Without hesitating for even a moment, you answer that question. You recite, more or less verbatim, the standard reply you were trained to recite when people ask you about the size of your company, the answer laid out for you in your orientation workshops, your promotion materials, and your brochures: 500 employees, one headquarters location, three regional offices, and six assembly facilities in three states.

The prospect nods. The conversation continues. Although there are plenty of smiles, pleasantries, and earnest promises to be in touch as you wrap up the meeting, the oddest thing takes place once you leave the building.

All forward motion in the sale stops.

The prospect no longer returns your calls. Your emails receive ambiguous replies and weeks pass by. You’re off the prospect’s radar screen. You find that no one else in the company seems willing to acknowledge your attempts to reach out, either. It’s like the prospect has ordered everyone in the enterprise to deny your company’s existence.

What happened?

You answered the prospect’s question.

David Sandler advised that you should only answer your prospects’ questions if doing so can help you … or at least can’t hurt you. Since prospects tend to “smokescreen” their questions – meaning that they tend to ask questions whose true purposes aren’t likely to be clear to you at first – you must make sure, first and foremost, that you’re answering the real question.

Guess what?

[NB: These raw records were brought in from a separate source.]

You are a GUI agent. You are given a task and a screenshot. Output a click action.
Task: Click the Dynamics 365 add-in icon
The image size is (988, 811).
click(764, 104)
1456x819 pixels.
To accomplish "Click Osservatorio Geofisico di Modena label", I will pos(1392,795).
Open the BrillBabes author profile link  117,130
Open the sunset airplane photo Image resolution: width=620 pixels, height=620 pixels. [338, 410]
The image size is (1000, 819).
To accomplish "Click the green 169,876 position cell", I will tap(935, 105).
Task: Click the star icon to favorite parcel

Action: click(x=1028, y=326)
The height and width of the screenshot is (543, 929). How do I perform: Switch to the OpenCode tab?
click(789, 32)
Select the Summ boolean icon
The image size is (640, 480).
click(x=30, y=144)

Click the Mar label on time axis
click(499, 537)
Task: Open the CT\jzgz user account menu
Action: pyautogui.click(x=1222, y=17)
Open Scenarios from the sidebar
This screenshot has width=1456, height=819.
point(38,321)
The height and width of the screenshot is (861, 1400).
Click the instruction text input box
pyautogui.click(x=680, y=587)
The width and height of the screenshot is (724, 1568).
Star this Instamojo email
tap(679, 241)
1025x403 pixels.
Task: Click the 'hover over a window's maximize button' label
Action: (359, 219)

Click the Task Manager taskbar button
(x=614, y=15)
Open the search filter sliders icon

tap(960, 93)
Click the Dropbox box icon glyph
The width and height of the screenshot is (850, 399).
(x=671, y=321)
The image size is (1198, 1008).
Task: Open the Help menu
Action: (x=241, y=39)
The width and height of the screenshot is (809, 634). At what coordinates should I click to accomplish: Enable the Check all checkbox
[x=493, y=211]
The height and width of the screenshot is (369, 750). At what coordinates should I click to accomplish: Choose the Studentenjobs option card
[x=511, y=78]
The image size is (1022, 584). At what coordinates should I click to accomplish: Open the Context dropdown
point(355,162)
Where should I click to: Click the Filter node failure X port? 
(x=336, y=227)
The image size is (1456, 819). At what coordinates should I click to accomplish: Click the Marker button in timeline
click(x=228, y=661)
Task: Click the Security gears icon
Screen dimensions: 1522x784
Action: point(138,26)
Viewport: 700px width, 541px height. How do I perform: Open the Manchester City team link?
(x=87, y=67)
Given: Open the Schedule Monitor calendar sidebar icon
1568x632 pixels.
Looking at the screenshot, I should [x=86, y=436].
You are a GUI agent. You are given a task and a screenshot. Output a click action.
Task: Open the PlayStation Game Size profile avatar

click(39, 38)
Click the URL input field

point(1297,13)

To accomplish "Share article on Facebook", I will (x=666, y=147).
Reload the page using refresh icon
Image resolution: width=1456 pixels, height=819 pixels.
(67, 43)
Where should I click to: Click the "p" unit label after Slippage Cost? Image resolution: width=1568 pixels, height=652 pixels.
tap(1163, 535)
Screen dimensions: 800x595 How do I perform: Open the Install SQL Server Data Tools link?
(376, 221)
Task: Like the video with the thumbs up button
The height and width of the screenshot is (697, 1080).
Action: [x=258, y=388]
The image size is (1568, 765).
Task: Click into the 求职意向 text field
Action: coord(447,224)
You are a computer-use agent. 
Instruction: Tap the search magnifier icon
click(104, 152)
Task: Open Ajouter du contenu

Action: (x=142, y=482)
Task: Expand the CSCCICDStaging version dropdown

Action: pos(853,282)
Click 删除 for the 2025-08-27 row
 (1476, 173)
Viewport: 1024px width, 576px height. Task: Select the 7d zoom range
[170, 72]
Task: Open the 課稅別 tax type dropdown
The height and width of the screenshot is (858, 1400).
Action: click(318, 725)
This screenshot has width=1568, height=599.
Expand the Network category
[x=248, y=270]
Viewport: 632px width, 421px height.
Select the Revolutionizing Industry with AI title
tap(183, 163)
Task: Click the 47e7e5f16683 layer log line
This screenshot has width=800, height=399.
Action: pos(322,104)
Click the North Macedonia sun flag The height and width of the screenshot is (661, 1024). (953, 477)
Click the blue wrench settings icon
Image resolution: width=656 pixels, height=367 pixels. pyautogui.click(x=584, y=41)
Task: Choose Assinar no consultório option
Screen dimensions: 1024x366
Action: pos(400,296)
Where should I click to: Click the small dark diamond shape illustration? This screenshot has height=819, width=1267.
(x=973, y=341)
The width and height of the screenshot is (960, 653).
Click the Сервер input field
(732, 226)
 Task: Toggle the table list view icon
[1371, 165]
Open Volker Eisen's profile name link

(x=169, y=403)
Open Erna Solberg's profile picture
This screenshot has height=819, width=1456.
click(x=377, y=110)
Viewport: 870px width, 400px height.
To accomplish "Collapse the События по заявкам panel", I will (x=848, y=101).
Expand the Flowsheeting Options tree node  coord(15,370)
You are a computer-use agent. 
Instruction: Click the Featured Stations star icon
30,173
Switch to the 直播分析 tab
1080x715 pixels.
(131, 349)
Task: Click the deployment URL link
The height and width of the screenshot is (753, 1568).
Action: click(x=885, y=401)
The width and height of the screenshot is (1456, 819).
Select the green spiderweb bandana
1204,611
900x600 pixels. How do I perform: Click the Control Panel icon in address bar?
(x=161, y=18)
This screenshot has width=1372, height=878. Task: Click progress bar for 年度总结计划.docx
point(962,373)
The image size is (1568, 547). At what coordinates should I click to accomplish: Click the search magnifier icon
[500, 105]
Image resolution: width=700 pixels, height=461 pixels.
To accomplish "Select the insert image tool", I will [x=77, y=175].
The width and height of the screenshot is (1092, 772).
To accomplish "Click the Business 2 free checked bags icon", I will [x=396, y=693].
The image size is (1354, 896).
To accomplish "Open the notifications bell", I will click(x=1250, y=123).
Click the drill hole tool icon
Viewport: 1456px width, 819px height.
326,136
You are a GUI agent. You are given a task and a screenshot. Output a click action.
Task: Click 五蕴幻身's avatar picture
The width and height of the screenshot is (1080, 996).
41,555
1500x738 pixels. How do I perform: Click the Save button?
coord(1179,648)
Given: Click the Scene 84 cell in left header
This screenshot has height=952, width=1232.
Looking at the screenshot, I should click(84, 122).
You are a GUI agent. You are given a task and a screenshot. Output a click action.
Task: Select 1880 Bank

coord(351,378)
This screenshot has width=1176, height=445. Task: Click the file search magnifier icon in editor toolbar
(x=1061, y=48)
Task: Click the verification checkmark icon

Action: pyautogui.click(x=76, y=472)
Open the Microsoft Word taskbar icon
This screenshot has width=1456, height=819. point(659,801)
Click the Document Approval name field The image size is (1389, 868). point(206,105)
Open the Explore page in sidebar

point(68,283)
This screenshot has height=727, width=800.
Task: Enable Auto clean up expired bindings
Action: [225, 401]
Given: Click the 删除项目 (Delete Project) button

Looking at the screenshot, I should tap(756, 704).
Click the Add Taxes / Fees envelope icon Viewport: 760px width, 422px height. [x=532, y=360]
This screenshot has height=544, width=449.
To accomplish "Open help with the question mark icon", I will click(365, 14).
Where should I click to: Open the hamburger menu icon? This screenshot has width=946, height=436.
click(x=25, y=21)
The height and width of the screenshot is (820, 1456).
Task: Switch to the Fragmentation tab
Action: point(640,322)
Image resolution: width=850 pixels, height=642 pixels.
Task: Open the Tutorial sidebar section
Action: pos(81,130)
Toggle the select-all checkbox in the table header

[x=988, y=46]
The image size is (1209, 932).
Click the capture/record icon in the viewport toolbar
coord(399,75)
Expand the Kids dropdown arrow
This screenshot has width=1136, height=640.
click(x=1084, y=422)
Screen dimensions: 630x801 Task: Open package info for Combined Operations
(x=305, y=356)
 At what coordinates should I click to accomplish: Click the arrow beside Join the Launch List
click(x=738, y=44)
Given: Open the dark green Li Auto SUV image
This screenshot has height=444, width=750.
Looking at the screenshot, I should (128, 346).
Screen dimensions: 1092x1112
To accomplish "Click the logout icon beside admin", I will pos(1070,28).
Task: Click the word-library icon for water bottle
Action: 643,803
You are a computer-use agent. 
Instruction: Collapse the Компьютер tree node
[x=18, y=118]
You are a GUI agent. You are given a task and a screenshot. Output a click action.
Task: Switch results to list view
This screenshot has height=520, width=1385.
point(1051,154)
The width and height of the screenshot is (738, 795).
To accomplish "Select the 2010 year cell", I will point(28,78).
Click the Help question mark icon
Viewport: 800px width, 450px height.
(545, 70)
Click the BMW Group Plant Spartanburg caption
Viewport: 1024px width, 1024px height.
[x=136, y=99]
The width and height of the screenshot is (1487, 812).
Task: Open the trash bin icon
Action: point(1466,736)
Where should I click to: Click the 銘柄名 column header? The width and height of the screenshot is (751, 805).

When that prospect asked, “How big is your company?”
the real question was:

“Will you be able to handle an 11-state distribution schedule?

As it happens, you can handle an 11-state distribution schedule. But the answer your company taught you to repeat during your onboarding sessions only mentions three states. And that was enough (non)information for this prospect to tune you out … without telling you why.

In most cases, and especially in the early going, you have to assume that every question you hear from a prospect is a smokescreen question. So the question, “How soon can you get a shipment to us?” may mean, “Can you get a shipment to us by 10:30 Thursday morning?” The question, “How strict are you with quantity discounts?” may mean, “Can I take advantage of the quantity discount and arrange for a 14-day split-shipment?

If you make a habit of answering the first question you hear, you’ll never understand the real question!

You must discover why the prospect asked the question you just heard. You must identify the underlying intent. If you don’t know the intent — the importance and true relevance of the question to the topic of discussion — you can’t respond intelligently.

How do you identify the intent? By Reversing.

Reversing is the strategy of responding to your prospect’s questions and statements with a question. It puts the verbal “ball” back in the prospect’s court.

Reversing prevents you from attempting to mind-read. It adds clarity and completeness to the prospect’s smokescreen questions and statements. It helps you uncover the underlying intent of those questions and statements.

Some Reversing questions include:

  • Why do you ask?
  • Why is that important?
  • What are you hoping I’ll tell you?
  • Why did you bring that up just now?
  • What are you really asking?
  • What are you really saying?

Reversing must be done with caution. Firing back with questions in response to the prospect’s questions may sound harsh. So, in most cases, you will want to precede your questions with softening statements.

  • That’s a good question. And, you’re asking me that because…?
  • I’m glad you asked me that. What are you hoping I’ll tell you?
  • Many people ask me that. And that’s important to you because…?
  • That’s an interesting question. Why do you ask? (What brought that up?)
  • Good point. And, you brought that up now because…?
  • I appreciate you sharing that. I can’t help wondering, what are you really saying?

It often takes three or more Reverses to get to the prospect’s real question. In this case, if you’d asked effective Reversing questions, you could have gotten to the prospect’s true question and confirmed that an 11-state rollout was no problem. And you’d still be in the game.

By making better decisions about which questions you answer directly and which you Reverse, you can increase the quality of the information you uncover during discussions with prospects, get behind the smokescreen and close more sales.